Finding the value of the chi-square corresponding to:	$\frac{{\left(O-E\right)}^2}{E}$
Number of applicants who were accepted by department A The observed frequency is 601 and expected frequency is 361.78	$\frac{{\left(601-361.78\right)}^2}{361.78}\approx 158.18$
Number of applicants who were accepted by department B The observed frequency is 370 and expected frequency is 226.84	$\frac{{\left(370-226.84\right)}^2}{226.84}\approx 90.35$
Number of applicants who were accepted by department C The observed frequency is 322 and expected frequency is 355.96	$\frac{{\left(322-355.96\right)}^2}{355.96}\approx 3.24$
Number of applicants who were accepted by department D The observed frequency is 269 and expected frequency is 307.11	$\frac{{\left(269-307.11\right)}^2}{307.11}\approx 4.73$
Number of applicants who were accepted by department E The observed frequency is 147 and expected frequency is 226.45	$\frac{{\left(147-226.45\right)}^2}{226.45}\approx 27.88$
Number of applicants who were accepted by department F The observed frequency is 46 and expected frequency is 276.86	$\frac{{\left(46-276.86\right)}^2}{276.86}\approx 192.50$
Number of applicants who were rejectedby department A The observed frequency is 332 and expected frequency is 571.22	$\frac{{\left(332-571.22\right)}^2}{571.22}\approx 100.18$
Number of applicants who were rejected by department B The observed frequency is 215 and expected frequency is 358.16	$\frac{{\left(215-358.16\right)}^2}{358.16}\approx 57.22$
Number of applicants who were rejectedby department C The observed frequency is 596 and expected frequency is 562.04	$\frac{{\left(596-562.04\right)}^2}{562.04}\approx 2.05$
Number of applicants who were rejectedby department D The observed frequency is 523 and expected frequency is 484.89	$\frac{{\left(523-484.89\right)}^2}{484.89}\approx 2.99$
Number of applicants who were rejectedby department E The observed frequency is 437 and expected frequency is 357.55	$\frac{{\left(437-357.55\right)}^2}{357.55}\approx 17.66$
Number of applicants who were rejectedby department F The observed frequency is 668 and expected frequency is 437.14	$\frac{{\left(668-437.14\right)}^2}{437.14}\approx 121.92$

To compute the test statistics, we use the observed frequencies and expected frequency:

  $\begin{array}{l}{\chi }^2={\displaystyle \sum \frac{{\left(O-E\right)}^2}{E}}\}=\begin{array}{c}\begin{array}{l}158.18+90.35+3.24+4.73+27.88+192.50\\ +100.18+57.22+2.05+2.99+17.66+121.92\end{array}\end{array}\\ {\chi }^2\approx 778.91\end{array}$

Here r represents the number of rows and c represents the number of columns.

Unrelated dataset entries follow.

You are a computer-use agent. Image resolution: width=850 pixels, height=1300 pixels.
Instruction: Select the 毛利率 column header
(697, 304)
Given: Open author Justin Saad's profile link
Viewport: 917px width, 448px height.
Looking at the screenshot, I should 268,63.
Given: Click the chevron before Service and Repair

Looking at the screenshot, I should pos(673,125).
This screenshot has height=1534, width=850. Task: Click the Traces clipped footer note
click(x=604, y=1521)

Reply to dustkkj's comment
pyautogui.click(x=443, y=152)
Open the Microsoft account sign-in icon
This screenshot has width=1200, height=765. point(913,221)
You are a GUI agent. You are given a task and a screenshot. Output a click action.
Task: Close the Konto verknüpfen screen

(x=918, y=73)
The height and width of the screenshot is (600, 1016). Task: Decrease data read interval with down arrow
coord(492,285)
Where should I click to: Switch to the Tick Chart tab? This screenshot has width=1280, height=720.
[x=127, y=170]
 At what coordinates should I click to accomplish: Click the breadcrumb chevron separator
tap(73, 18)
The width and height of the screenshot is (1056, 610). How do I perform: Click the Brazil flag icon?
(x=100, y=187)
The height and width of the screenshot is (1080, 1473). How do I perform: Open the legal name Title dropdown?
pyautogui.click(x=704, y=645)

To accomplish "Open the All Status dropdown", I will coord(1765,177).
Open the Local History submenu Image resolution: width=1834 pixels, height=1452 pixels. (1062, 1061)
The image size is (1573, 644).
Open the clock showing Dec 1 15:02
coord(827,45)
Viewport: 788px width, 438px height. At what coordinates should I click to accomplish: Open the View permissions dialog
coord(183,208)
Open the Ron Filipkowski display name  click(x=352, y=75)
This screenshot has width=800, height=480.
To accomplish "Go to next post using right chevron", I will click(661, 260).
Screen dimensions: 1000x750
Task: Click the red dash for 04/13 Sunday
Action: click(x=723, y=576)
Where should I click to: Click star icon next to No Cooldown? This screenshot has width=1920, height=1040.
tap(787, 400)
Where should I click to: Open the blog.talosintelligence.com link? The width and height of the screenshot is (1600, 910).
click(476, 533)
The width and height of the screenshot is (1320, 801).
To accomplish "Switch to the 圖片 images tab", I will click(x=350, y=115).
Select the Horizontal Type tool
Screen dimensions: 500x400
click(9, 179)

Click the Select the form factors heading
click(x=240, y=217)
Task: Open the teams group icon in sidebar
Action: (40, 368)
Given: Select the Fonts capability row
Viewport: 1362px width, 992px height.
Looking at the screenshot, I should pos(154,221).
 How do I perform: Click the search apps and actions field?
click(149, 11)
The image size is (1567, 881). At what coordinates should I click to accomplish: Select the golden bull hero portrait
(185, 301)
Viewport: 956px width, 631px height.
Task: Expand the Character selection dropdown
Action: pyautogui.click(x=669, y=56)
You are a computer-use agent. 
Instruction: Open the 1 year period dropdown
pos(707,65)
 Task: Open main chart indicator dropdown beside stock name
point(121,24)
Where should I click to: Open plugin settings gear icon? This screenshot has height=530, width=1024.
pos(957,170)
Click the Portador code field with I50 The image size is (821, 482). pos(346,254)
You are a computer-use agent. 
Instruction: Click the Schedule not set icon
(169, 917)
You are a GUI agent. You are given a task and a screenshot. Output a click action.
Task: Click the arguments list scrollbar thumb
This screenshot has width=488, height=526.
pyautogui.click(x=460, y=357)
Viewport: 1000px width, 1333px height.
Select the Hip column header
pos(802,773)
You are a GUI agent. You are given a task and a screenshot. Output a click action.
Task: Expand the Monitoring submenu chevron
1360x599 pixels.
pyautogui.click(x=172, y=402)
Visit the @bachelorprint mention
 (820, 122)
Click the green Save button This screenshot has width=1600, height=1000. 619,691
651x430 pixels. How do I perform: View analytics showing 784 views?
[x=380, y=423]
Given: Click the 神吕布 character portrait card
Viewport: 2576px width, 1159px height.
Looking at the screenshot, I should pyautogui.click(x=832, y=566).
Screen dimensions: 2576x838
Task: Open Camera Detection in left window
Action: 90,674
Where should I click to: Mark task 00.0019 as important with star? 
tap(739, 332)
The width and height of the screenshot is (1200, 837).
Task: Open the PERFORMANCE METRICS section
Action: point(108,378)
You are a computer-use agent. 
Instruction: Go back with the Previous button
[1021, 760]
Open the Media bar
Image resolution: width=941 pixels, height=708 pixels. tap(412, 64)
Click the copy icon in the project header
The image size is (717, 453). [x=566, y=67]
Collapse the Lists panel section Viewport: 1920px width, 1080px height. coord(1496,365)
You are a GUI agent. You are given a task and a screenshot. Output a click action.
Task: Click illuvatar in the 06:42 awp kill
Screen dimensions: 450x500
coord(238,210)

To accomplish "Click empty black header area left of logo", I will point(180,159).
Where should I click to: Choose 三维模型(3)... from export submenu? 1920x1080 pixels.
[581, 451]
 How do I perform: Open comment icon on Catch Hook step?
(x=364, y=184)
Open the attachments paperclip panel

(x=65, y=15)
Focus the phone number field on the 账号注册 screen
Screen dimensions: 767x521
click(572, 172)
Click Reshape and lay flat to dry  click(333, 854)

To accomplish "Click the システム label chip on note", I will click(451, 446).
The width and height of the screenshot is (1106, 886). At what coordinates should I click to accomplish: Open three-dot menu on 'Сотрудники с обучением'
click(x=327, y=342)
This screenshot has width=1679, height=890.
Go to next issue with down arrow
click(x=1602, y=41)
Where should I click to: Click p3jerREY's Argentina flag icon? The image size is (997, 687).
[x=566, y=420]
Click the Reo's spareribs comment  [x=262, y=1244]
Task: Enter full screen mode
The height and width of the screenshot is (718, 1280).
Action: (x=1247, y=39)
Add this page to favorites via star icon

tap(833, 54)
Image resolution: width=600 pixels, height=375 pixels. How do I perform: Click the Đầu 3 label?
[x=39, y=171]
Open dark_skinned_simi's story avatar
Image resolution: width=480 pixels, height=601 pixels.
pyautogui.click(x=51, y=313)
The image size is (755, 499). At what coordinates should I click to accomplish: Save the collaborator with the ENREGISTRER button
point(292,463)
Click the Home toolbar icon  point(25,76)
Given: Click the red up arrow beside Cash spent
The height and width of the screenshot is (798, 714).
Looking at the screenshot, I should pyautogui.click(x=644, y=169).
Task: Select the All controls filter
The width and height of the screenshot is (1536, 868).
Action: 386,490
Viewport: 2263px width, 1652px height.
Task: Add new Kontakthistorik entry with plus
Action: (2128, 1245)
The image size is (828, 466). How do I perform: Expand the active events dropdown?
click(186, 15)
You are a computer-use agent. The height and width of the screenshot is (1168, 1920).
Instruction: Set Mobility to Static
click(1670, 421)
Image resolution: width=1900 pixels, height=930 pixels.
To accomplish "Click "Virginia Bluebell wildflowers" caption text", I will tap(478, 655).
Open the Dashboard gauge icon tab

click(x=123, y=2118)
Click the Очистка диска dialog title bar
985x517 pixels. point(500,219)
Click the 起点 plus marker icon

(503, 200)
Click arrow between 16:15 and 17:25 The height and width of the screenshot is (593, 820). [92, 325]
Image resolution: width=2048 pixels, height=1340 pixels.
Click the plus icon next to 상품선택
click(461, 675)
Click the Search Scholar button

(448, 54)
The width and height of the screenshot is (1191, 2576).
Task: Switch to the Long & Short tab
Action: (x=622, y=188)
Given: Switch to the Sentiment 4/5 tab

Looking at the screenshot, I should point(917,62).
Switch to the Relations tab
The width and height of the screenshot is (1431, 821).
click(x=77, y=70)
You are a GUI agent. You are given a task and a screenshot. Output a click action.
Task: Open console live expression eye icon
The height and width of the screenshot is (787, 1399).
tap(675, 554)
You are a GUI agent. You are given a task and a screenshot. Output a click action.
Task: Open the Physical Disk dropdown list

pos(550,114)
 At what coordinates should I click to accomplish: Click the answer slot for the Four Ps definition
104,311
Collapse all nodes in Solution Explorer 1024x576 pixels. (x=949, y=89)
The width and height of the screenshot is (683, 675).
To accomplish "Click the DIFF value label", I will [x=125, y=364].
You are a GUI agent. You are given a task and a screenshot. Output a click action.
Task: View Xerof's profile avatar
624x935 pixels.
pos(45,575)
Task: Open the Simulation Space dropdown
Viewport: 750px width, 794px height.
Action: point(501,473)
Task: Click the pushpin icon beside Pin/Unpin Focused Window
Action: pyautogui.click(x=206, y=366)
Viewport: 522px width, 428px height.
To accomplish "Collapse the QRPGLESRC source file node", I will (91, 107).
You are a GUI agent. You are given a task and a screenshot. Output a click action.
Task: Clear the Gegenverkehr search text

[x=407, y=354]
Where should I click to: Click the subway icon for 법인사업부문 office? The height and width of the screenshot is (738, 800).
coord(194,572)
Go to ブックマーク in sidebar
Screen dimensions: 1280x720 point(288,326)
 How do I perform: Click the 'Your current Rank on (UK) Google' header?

Given $r=2$ , $c=6$ so the number of degree of freedom is $\left(2-1\right)\left(6-1\right)=\left(1\right)\left(5\right)=5$

Degrees of freedom	Table A.4 Critical Values for the chi-square Distribution
	0.995	0.99	0.975	0.95	0.90	0.10	0.05	0.025	0.01	0.005
1	0.000	0.000	0.001	0.004	0.016	2.706	3.841	5.024	6.635	7.879
2	0.010	0.020	0.051	0.103	0.211	4.605	5.991	7.378	9.210	10.597
3	0.072	0.115	0.216	0.352	0.584	6.251	7.815	9.348	11.345	12.838
4	0.207	0.297	0.484	0.711	1.064	7.779	9.488	11.143	13.277	14.860
5	0.412	0.554	0.831	1.145	1.610	9.236	11.070	12.833	15.086	16.750

Conclusion:

Test statistic: 778.91; Critical value: 15.086. ${\chi }^2>CriticalValue$ , so we Reject H₀ (null hypothesis states that acceptance to graduate school is independent of department). Weconclude that acceptance rates differ among departments.